Looking at biochemical influences as a biological factor, Schilknats proposed that too little noradrenaline causes depression. Evidence to support this is when non humans were given drugs that limit noradrenaline being released, they became sluggish and inactive, two clinical characteristics of depression. However, lower levels of serotonin are also found in mania therefore cannot be the case of excess or deficient amounts of neurotransmitters.
Many drugs used to treat medical conditions e.g. TB produce elation that increased levels of noradrenaline and serotonin levels. Teuting et al (1981) found by using urine samples of depressed people, there were lower levels of compounds produced when noradrenaline and serotonin are broken down by enzymes, this suggesting lower than normal activity or noradrenaline and serotonin secreting neurons in the brain. Kety theory states that serotonin plays a role in limiting noradrenaline levels, when this is deficient noradrenaline levels fluctuate leading to both mania and depression. However, antidepressant drugs take time to take effect, therefore suggestion that depression cannot be explained simply by neurotransmitter levels. Also as not everyone responds to the drugs to alleviate depression.
Looking at the psychological explanations of depression two main parts of the behavioural and cognitive ideas. Ferster proposed that depression is a result of a reduction of reinforcement. Lewinsohn expanded this theory by suggesting that certain events induce depression because they reduce positive reinforcement. Depressed people causes of other people to be concerned for them which reinforce the depressed behaviour. However, after a while concern wears out and reduced reinforcement exacerbates the depression. People lacking social skills are prime candidates for depression as social ineptness is unlikely to bring reinforcement from others. Consequently there is a correlation between greater depression with fewer pleasant experiences. However, depression might precede a reduction in pleasant experiences therefore cause and effect cannot be assumed.

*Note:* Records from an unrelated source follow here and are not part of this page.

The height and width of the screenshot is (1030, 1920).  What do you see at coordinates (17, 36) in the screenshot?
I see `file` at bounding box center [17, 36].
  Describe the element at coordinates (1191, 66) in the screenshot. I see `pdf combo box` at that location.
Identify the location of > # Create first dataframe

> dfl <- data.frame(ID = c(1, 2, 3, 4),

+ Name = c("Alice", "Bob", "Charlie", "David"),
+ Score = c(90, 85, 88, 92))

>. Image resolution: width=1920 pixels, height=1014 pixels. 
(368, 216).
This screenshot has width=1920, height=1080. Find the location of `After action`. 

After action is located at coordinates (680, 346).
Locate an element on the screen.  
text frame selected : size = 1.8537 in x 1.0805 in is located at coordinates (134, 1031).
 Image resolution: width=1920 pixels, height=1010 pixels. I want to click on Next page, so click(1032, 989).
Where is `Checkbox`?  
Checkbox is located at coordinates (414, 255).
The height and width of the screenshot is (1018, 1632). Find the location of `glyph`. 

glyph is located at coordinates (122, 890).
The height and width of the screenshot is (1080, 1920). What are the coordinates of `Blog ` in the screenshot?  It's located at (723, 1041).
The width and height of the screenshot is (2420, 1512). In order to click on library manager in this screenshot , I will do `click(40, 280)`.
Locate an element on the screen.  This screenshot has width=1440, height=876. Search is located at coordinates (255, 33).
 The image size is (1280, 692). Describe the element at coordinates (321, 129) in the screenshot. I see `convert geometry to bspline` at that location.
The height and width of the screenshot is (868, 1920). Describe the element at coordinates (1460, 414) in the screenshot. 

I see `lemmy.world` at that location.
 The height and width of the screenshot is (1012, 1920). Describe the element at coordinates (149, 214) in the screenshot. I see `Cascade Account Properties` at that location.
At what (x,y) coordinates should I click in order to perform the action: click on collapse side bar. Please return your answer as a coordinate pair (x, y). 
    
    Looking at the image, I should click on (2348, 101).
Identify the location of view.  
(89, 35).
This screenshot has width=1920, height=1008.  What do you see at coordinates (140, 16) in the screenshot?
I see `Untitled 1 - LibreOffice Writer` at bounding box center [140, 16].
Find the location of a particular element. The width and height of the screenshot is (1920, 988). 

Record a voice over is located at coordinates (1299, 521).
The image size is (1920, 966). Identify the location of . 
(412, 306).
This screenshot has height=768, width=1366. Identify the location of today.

Looking at cognitive explanations, Seligman’s research represented a link between the behavioural and cognitive perspective. An experiment conducted in which dogs were restrained so that they could not avoid electric shocks, appeared to become passively resigned the shocks. Later the dogs were introduced to a new situations were they were allowed to escape, the dogs made no attempt. The behaviour shown is similar to depressed humans. Depressed people, like the dogs, learn from experience to develop expectancy that their behaviour will be fruitless in bringing about change. When people feel helpless to influence their encounters with pleasurable and unpleasurable stimuli they become depressed. However this theory fails to address the issue why some people blame themselves whilst others blame the outside world.
Explaining depression as either biological or psychological alone is limited as many explanations do not explain everything. To understand the causes, psychologist have to combine explanations to gain a wide range of answers.